- [DIRECTION]
Retype the passage of the post on immigration and the left from "[Preventing the rightward" to "an interview with Jacobin)".

- [TEXT BLOCK]
────────

More thoughts on immigration and the left

30 January 2019

After a number of comments and conversations since my last post on the so-called “nationalist” left in Europe, I have two quick thoughts I want to add. First, some people have taken issue with my characterization of Sahra Wagenknecht and Aufstehen, her movement within the German left party Die Linke, as “anti-migrant.” I should clarify what I meant here. I don’t think Wagenknecht and her allies are “anti-migrant” in the way right-wing “anti-migrant” politicians are—that is, explicitly racist and/or xenophobic. Wagenknecht has disavowed “nationalism,” in her words, “declar[ing] yourself superior on the basis of your background … and denigrat[ing] other nations and cultures.” She has expressed support for the rights of asylum seekers and refugees within Germany. The only sense in which I want to suggest she can be accurately described as representing an “anti-migrant” left, are two beliefs that appear central to her existence as a relevant political figure:

Im Interesse eines globalen Raubtierkapitalismus billige Arbeitskräfte nach Europa zu holen, ist sicher keine linke Position. [Bringing cheap labor to Europe in the interests of predatory capitalism is no leftist position]. (From an interview with Die Berliner Zeitung)

[Preventing the rightward drift of European politics] includes addressing problems associated with immigration. I think it was a bad strategy for the Left to try and talk these problems out of existence or simply ignore them, thereby leaving them to the Right. (From an interview with Jacobin)

────────

- [DATASET EXTRACT]
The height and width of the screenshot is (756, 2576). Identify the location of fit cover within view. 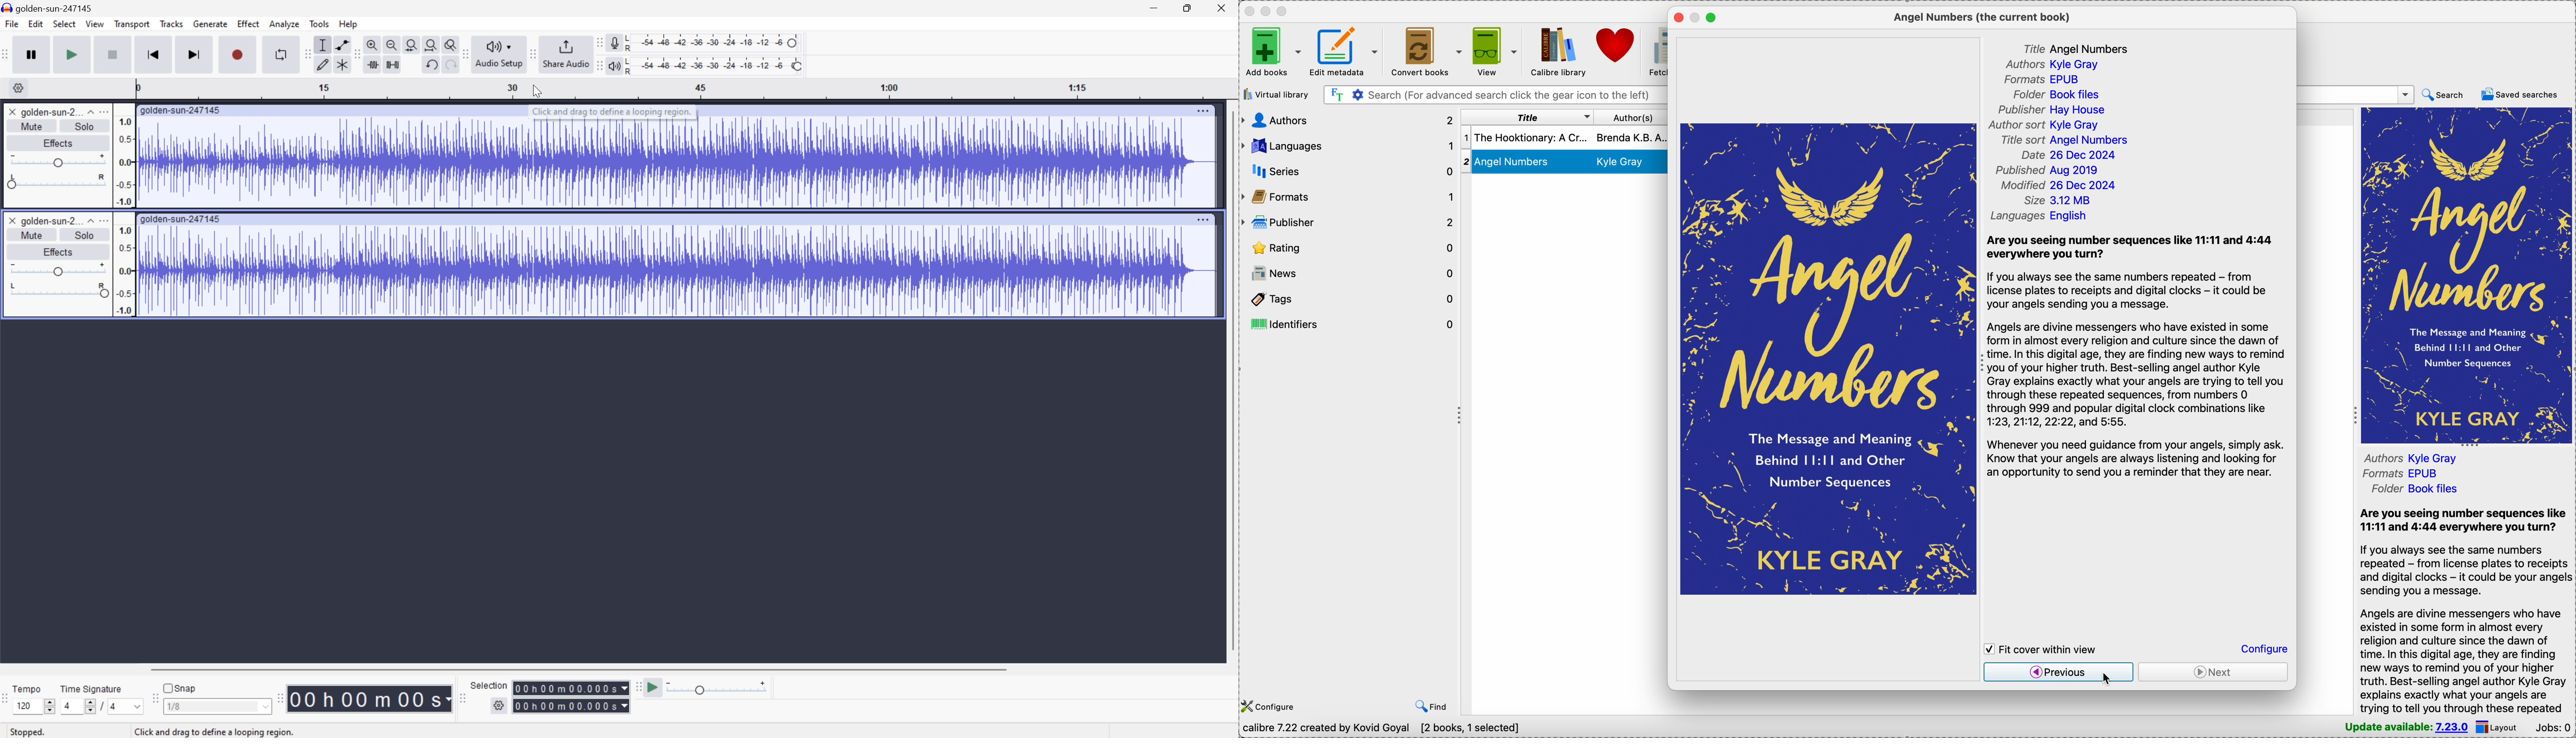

────────

- [ANSWER TO THE TASK]
[Preventing the rightward drift of European politics] includes addressing problems associated with immigration. I think it was a bad strategy for the Left to try and talk these problems out of existence or simply ignore them, thereby leaving them to the Right. (From an interview with Jacobin)